◆ WHAT TO WORK ON
Using the material below, return exactly the lines between the one holding "The Fortune Teller (32, 1413)" and the one holding "Scott Stantis (23, 2332)", inclusive, and no others.

◆ STORED DATA

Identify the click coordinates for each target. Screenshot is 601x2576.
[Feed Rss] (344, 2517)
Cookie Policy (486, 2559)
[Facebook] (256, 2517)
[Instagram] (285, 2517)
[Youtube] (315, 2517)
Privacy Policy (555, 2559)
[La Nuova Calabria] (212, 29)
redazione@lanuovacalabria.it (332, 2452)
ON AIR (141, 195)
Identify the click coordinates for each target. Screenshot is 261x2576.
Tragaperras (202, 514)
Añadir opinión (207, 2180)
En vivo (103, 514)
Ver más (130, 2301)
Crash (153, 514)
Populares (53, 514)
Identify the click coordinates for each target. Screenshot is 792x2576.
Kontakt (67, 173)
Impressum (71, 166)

---

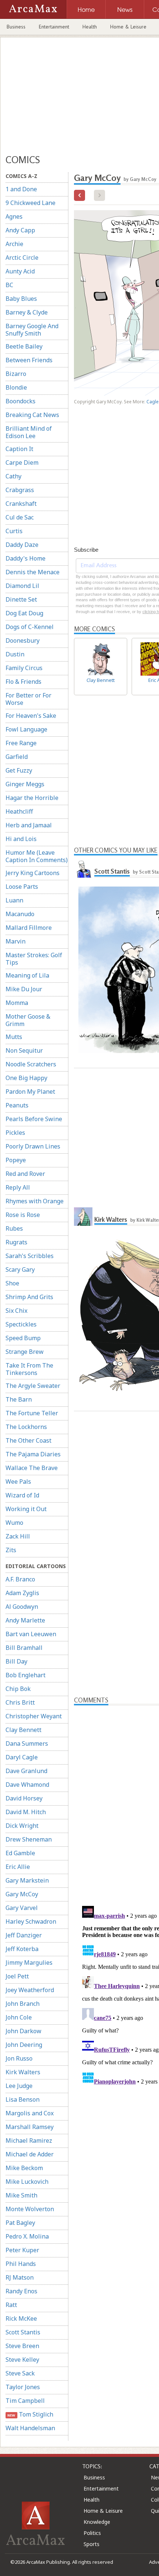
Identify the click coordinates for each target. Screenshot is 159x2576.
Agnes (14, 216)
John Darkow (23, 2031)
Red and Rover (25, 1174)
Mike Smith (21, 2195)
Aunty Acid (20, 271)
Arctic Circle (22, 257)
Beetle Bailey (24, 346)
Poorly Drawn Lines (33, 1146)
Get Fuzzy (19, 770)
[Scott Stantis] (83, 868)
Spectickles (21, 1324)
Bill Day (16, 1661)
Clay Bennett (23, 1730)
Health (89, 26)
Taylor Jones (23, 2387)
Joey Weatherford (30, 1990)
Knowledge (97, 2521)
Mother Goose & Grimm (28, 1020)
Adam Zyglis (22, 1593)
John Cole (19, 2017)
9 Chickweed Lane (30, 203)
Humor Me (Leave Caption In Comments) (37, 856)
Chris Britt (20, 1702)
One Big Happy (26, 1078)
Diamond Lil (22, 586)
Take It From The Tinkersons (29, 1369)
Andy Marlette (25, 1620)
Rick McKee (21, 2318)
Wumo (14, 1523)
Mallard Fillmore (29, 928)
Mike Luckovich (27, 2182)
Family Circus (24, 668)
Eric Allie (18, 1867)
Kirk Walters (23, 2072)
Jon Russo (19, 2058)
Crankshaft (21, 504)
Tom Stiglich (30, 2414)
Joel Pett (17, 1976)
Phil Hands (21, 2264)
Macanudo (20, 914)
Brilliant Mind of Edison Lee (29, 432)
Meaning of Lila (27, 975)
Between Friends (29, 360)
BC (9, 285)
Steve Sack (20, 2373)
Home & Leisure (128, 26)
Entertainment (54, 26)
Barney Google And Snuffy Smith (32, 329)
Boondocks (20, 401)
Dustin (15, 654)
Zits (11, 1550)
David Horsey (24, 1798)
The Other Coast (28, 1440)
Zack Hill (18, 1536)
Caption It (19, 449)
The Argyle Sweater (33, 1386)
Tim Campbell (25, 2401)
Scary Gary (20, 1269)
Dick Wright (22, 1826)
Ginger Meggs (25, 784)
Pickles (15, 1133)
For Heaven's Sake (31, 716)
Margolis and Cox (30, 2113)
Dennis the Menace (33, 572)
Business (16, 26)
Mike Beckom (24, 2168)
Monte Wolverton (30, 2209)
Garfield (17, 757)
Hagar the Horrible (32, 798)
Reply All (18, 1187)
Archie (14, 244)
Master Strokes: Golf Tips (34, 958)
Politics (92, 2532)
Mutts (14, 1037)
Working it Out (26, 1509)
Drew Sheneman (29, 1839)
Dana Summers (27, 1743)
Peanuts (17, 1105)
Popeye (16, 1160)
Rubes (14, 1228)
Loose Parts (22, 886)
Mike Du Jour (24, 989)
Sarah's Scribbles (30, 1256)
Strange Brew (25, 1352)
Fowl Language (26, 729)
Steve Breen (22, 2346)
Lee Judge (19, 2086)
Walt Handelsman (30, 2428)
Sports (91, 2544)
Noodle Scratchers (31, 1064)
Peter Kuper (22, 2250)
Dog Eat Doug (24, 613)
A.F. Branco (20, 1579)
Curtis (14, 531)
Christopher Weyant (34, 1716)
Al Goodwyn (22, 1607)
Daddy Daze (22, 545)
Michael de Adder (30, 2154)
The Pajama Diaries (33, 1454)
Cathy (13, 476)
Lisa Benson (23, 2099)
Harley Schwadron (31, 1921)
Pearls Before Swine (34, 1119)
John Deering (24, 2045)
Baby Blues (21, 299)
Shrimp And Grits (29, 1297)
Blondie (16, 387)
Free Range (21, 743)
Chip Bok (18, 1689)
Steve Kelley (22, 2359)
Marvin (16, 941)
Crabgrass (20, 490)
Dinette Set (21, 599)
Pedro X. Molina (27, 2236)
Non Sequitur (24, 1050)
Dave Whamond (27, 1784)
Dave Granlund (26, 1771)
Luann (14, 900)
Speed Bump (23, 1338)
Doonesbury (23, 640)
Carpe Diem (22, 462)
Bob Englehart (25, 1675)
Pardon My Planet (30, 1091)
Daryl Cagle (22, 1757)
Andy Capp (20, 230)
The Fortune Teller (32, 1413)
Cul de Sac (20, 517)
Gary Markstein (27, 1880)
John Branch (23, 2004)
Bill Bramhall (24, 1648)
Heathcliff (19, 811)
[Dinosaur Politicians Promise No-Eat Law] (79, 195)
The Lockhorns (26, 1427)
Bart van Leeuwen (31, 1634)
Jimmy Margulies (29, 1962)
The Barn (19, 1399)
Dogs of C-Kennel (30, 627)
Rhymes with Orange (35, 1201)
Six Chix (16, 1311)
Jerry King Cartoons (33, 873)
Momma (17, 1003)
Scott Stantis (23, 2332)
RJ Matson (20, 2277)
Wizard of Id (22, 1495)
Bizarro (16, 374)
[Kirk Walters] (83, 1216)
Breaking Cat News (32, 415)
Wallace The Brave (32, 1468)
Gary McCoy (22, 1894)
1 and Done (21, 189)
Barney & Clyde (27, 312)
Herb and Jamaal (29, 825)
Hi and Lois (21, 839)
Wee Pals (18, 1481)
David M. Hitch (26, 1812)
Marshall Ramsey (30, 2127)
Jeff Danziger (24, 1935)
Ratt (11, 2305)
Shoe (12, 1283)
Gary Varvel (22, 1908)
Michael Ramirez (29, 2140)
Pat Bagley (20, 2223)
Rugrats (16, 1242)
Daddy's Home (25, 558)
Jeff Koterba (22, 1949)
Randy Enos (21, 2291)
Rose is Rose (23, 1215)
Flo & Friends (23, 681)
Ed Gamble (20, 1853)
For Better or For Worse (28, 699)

◆ TASK SOLUTION
The Fortune Teller (32, 1413)
Cul de Sac (20, 517)
Gary Markstein (27, 1880)
John Branch (23, 2004)
Bill Bramhall (24, 1648)
Heathcliff (19, 811)
[Dinosaur Politicians Promise No-Eat Law] (79, 195)
The Lockhorns (26, 1427)
Bart van Leeuwen (31, 1634)
Jimmy Margulies (29, 1962)
The Barn (19, 1399)
Dogs of C-Kennel (30, 627)
Rhymes with Orange (35, 1201)
Six Chix (16, 1311)
Jerry King Cartoons (33, 873)
Momma (17, 1003)
Scott Stantis (23, 2332)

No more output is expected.